## Activity
Locate the word "field" in the data below, then copy every line that holds it.

## Input data
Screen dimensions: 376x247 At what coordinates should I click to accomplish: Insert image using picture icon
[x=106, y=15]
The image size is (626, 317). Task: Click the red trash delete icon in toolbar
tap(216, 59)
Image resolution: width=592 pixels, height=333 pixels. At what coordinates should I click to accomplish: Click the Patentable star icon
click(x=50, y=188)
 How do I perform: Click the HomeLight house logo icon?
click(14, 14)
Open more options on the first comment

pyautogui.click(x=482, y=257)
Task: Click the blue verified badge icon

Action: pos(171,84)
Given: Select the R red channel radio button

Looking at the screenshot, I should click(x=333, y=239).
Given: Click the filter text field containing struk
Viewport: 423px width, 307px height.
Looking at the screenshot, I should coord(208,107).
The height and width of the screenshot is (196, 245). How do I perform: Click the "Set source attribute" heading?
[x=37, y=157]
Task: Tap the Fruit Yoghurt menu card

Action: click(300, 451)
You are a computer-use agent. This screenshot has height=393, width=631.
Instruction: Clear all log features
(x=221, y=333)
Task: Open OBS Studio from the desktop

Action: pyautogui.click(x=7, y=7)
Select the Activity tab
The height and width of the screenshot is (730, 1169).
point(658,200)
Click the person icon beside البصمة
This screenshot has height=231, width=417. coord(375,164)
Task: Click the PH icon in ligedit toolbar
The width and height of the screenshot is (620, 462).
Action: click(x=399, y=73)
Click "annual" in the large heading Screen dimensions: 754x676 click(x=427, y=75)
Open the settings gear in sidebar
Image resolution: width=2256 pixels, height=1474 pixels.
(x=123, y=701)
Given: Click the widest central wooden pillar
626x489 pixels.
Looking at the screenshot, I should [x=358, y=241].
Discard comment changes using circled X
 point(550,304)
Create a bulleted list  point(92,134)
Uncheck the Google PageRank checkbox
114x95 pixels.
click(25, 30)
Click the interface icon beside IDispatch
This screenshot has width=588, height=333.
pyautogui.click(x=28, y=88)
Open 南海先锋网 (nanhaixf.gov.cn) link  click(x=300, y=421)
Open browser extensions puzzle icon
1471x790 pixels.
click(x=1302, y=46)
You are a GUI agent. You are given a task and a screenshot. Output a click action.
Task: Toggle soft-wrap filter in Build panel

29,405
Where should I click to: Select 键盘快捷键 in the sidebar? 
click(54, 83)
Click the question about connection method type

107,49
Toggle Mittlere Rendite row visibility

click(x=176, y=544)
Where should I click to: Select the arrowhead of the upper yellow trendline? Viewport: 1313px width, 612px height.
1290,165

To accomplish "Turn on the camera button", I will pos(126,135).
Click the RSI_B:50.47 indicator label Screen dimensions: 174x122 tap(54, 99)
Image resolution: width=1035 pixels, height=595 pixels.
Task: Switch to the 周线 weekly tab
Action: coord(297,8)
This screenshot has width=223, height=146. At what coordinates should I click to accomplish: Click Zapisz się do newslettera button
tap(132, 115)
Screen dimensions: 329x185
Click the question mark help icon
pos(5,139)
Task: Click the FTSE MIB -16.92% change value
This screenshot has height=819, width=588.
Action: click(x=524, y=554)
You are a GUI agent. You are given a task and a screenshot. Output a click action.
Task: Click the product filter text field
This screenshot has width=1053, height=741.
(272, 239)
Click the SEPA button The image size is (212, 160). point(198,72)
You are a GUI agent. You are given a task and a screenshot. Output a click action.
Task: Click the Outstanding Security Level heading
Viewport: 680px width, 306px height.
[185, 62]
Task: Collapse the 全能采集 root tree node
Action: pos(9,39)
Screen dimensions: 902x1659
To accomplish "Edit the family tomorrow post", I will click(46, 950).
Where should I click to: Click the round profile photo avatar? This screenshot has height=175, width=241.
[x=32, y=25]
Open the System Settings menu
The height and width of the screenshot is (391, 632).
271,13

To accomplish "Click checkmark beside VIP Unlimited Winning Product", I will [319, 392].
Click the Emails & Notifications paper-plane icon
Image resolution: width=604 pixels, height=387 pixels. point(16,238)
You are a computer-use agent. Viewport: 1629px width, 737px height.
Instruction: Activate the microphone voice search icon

## Task response
Given: Click the filter text field containing struk
Task: Click the product filter text field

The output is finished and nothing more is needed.